In the past 21 days, I’ve been asked to vacate my mini manse (due to the non-use of condoms by my landlord’s son who now needed my side of the duplex to expand their family), searched and found a new castle, scrapped and scrimped for money to pay rent two places in June while also forking over a pet and security deposit (my landlord refused to give me my deposit back early after asking what he could do to help – and then had the nerve to tell me that he couldn’t help it if I didn’t know how to”manage my money” when I told him I didn’t have the funds to move and also ended up telling me to “put your big girl panties on and deal with it”…you can imagine how that conversation ended), moved every evening after work (loading and unloading three car fulls a night was epic fun), consumed copious amounts of Skinny Pirates and wine after going to the doctor and spilling my guts that I can’t function on three hours of sleep per night, I’m beyond stressed and I just might punch someone in the face if the toner on the copier happened to run dry at work (not a typical reason for me to threaten physical violence) and the good ‘ol doc came back in and handed me a prescription…for a psychiatrist (lovely to have your feelings of lunacy verified by a medical professional – couldn’t I just get 14 days worth of Ambien or Xanax?!). Help a girl out!
After all of this I can finally say I’m done with this moving bullshit!

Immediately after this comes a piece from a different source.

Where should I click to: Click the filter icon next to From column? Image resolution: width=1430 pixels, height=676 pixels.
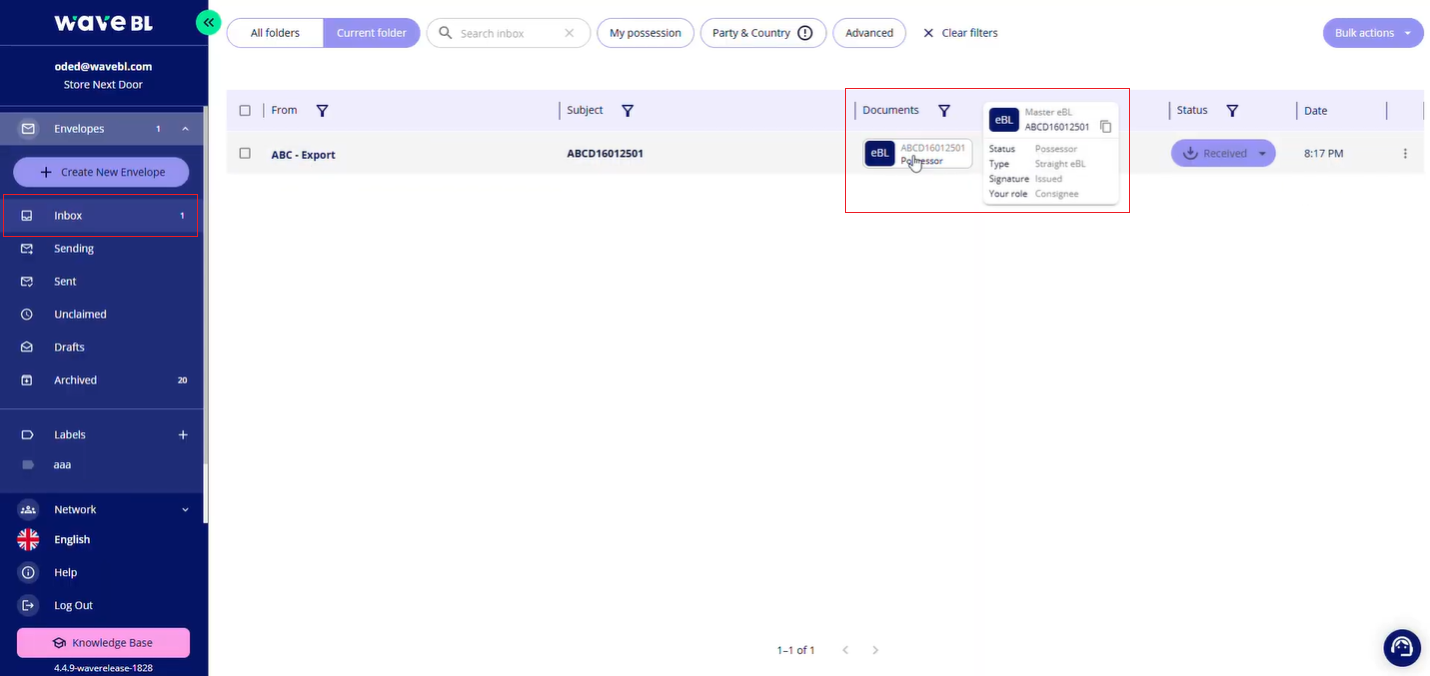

Moving is never, ever any fun. But being surprised with a relocation overwhelmed (to say the least) me. I moved into my mini manse three years ago after an awful year and was my ‘new start.’ Also daunting was the fact that I have shit everywhere. Literally (because I downsized from a house to a duplex). I have shit at my parents house, shit at friends’ homes, shit in a storage unit, shit in my mini manse…but my new palace is double the size of my old (this gal is moving up) – oh snap!
Load by load, my folks (who I am forever indebted to) and myself carried precious possessions to and from the old to the new.
Dissecting my wall of shoes proved to be a ginormous task.
While my dad never uttered a peep about how many shoes I own, I happily pointed out that it could be worse.
Teddy acted like the sky was falling (he happily took the cue from yours truly) and tried to take up residency in every empty box.
And was exhausted by the 48th hour of watching our trio take endless trips back and forth to our cars.
When my mom and I visited storage, it seemed like a good idea to stop payments and call Storage Wars on A&E. There wasn’t time to sift through everything BUT many trips were made to Goodwill and the dump.
I lost many nights of shut eye over whether or not my beloved piano would fit into my new mini manse. My work family came to my rescue by not only picking up my heavy as all get out player piano but also stepped in to move my furniture and belongings out of three different places with the company truck (I’m one lucky gal (with a happy tear in my eye) who will never be able to convey my level of gratitude).
The madness continued once we stopped to collect my other larger pieces of furniture – I snapped this pic while the boys were trying to maneuver my two ton antique Coke machine down the front steps (naturally, I run and hide when I think heavy lifting is in order. I’m such a bitch).
And while my life still looked like this…
I had to kick up my heels and celebrate the piano fitting into my new and improved mini manse (although the front door of the apartment had to be removed to get the damn thing in – but still!). And yes, believe what you’re seeing – I’m in overall cut-offs (that my grandpa wore while farming – although I never, EVER wear shorts) and sneakers (which I never EVER wear unless I’m working out) but this was a dire circumstance and comfort was above any other fashion issue (unfortunately).
Moving into my fabulous new closet, the first piece of clothing I grabbed was my t-shirt celebrating the end of 2010, as I’m finding myself in a similar situation currently.
In between all of the moving shenanigans, I took time out for all kinds of debauchery at a bachelorette party.
There was nothing more fun than getting up after a long weekend of partying and cleaning the day away at my old place, making a few last trips to my spacious new mini manse.
I felt a lump in my throat upon departing the driveway for the last time because change is terrifying but I’ve found it’s almost always for the better.
Plus, I have one hell of a new closet!
Invites to our kick ass housewarming will be delivered shortly – I accept all sizes of Captain Morgan bottles (hint, hint) and Teddy will be available for pawtographs.